NZZ: Vertical Farming - Wie Schweizer Startups die Landwirtschaft neu denken

Andrea Martel

26.07.22

NZZ Artikel

Sparsam im Umgang mit Wasser, ohne Pestizide und mit etwas Anstrengung auch CO2-neutral: Das sind die Stärken von Vertical Farming. Drei Jungfirmen wollen zeigen, dass diese neue Form von Agrarwirtschaft auch in der Schweiz Zukunft hat.

In Asien, aber auch in den USA sind sie bereits ein grosses Thema: sogenannte Vertical Farms, auf denen in Hallen unter genau kontrollierten Bedingungen Kräuter, Beeren oder Gemüse angebaut werden.

Auch in der Schweiz gibt es einige Jungfirmen, die in dieser neuen Form von Landwirtschaft Geschäftschancen sehen, denn die Nachfrage nach Lebensmitteln, die nachhaltig und wenn möglich in der Region produziert werden, steigt. So kann Vertical Farming nicht nur mit sehr wenig Wasser und ohne Pestizide betrieben werden. Gemüse und Kräuter können auch dort angebaut werden, wo keine Agrarflächen vorhanden sind, aber dafür potenzielle Kundschaft: etwa in Städten und Agglomerationen.

YASAI: Vertical Farming als Infrastruktur

Am meisten Aufmerksamkeit hat bis jetzt das Startup Yasai auf sich gezogen, das ein Trio rund um den ETH-Architekten Mark Zahran Anfang 2020 gegründet hat. Das Interesse dürfte nicht zuletzt damit zusammenhängen, dass es sich um einen ETH-Spin-off handelt, dem entsprechend viel zugetraut wird.

Das junge Unternehmen konnte bereits 7 Millionen Franken aufnehmen. Seit Februar läuft zudem ein Innosuisse-Projekt, bei dem verschiedene Institutionen Yasai dabei unterstützen, Ausbeute, Qualität, Nachhaltigkeit und Wirtschaftlichkeit der Anlage zu optimieren. Das Projekt dauert drei Jahre und wird mit einer Million Franken gefördert.
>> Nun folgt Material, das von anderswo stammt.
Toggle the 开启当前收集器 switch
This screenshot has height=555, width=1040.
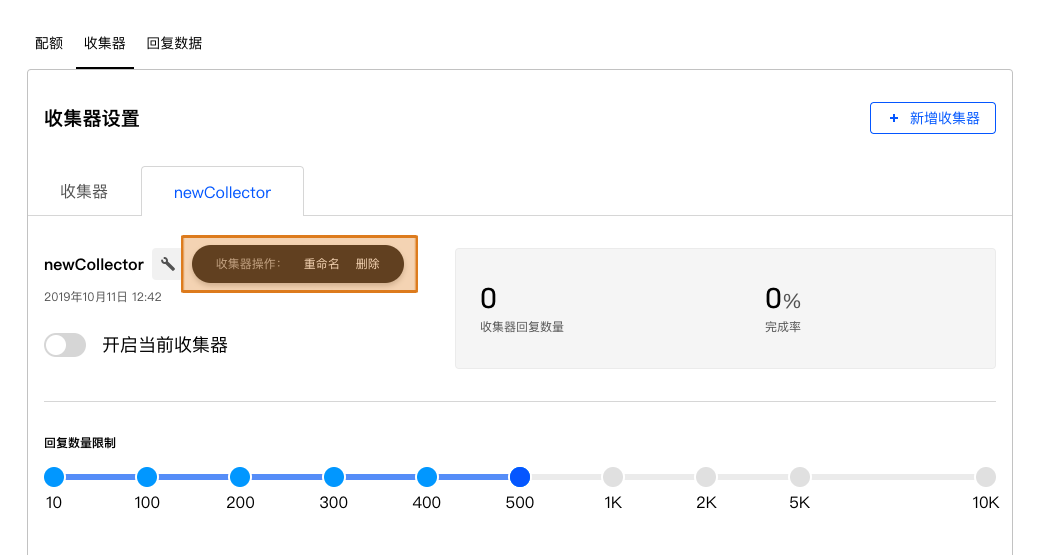coord(65,345)
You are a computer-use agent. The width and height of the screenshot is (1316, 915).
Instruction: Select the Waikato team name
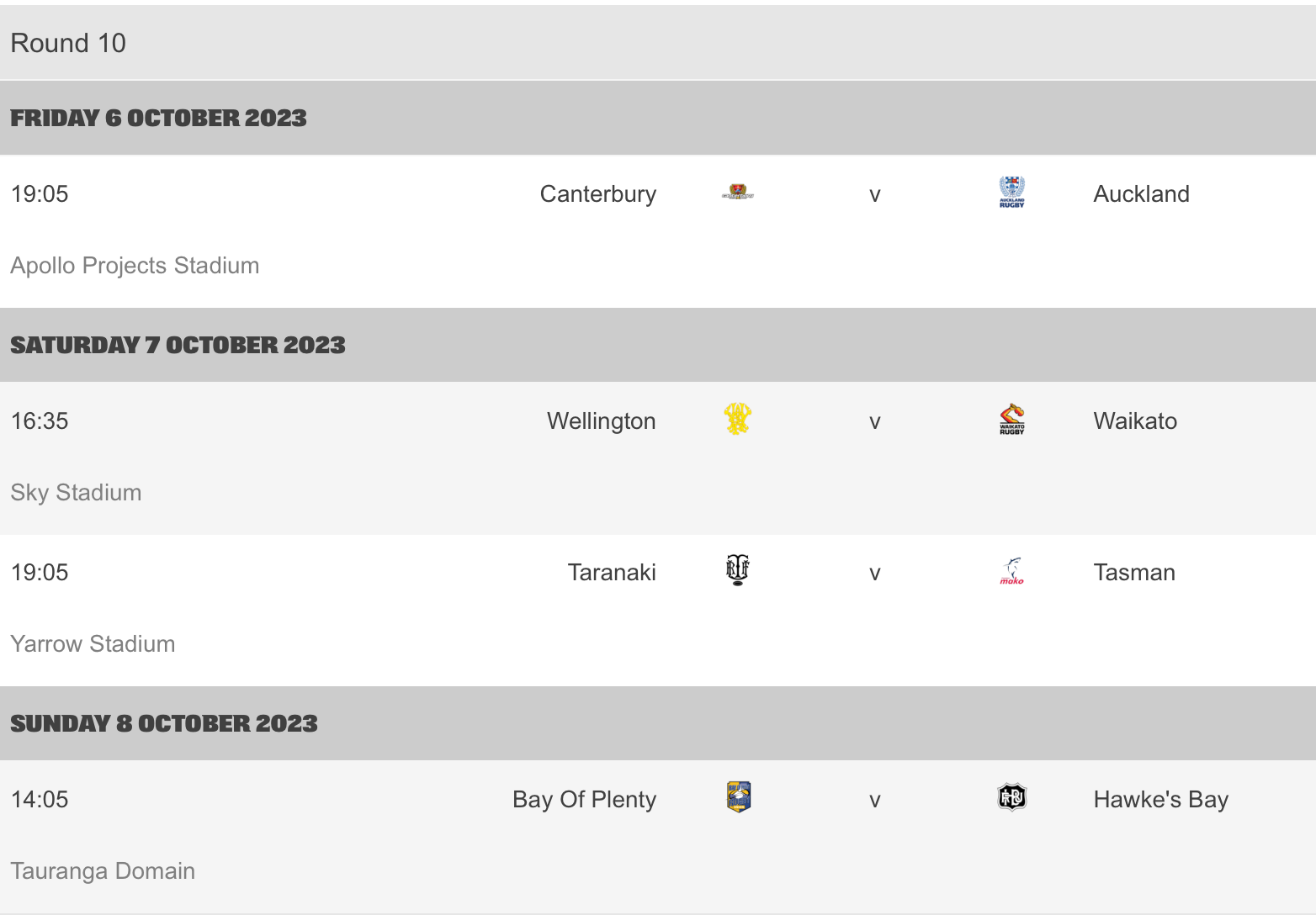coord(1134,421)
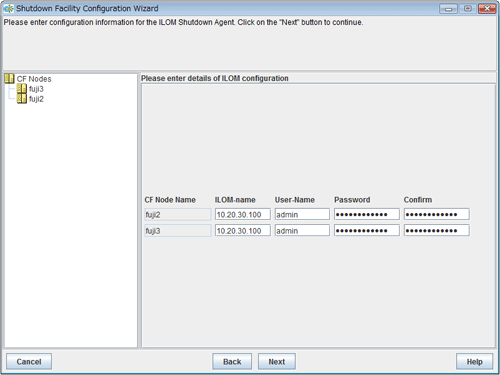
Task: Focus the User-Name field for fuji3
Action: [x=302, y=230]
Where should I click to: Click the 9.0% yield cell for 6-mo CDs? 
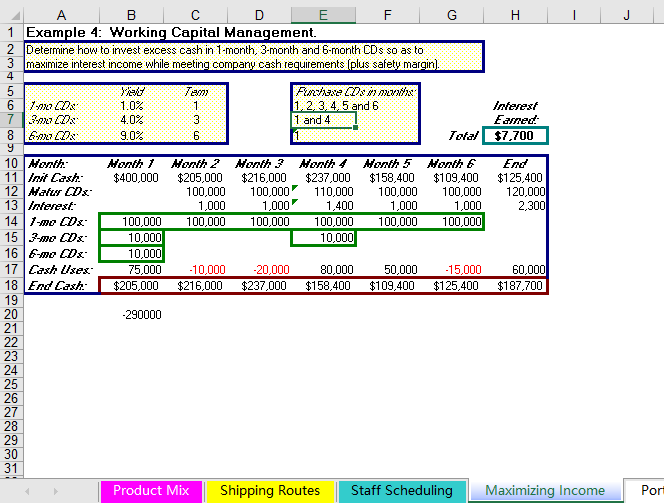pos(131,135)
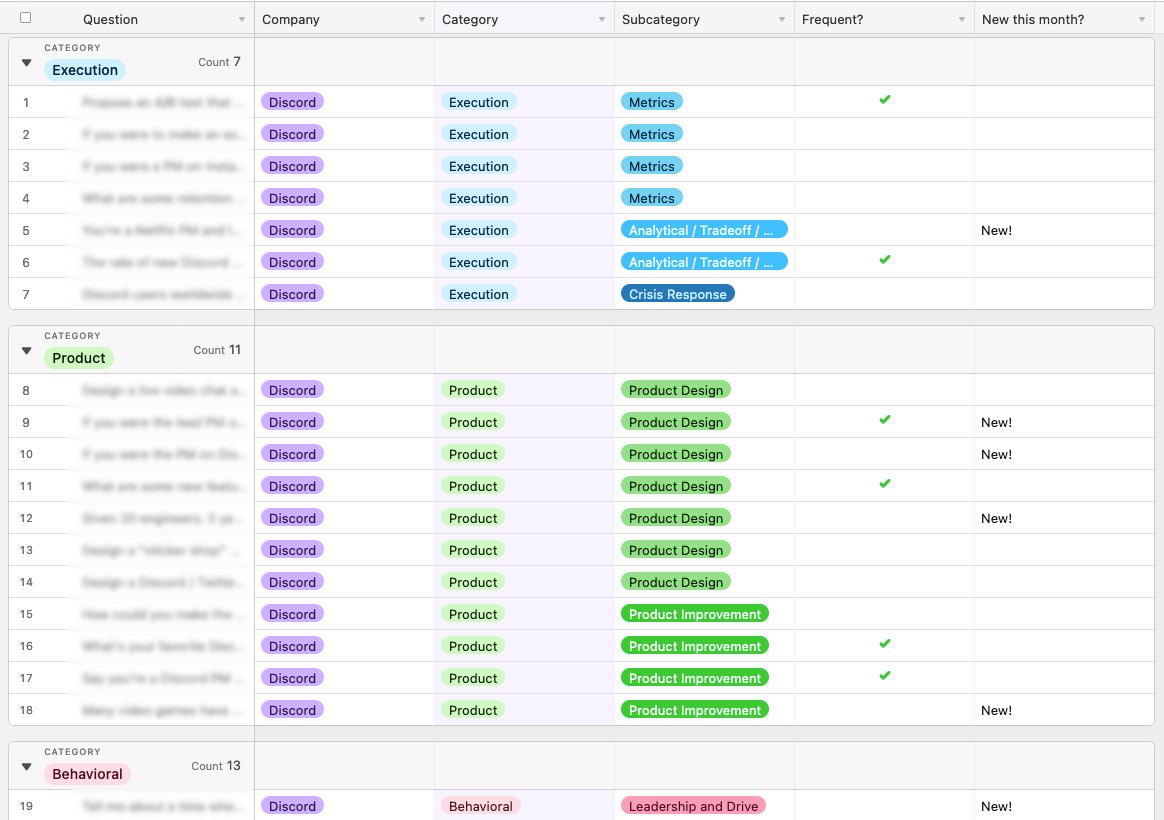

Agroscope, das landwirtschaftliche Kompetenzzentrum des Bundes, untersucht beispielsweise, welche Pflanzen sich besonders gut eignen für Vertical Farming. So ist nicht klar, ob diejenigen Pflanzen, die unter natürlichen Bedingungen am besten wachsen, auch am geeignetsten sind für die Vertical Farm.

Die Zürcher Hochschule für Angewandte Wissenschaften (ZHAW) ihrerseits schaut sich die Substrate genauer an, die den Keimlingen Halt geben und es ihnen erlauben, Wurzeln zu schlagen und zu wachsen. So sollen die Substrate nicht nur gute Wachstumsbedingungen bieten, sondern auch nachhaltig sein. Die rosa Schaumstofftöpfe (siehe Bild oben), die Yasai von der niederländischen Firma Growfoam bezieht, sind zu 100 Prozent biologisch abbaubar.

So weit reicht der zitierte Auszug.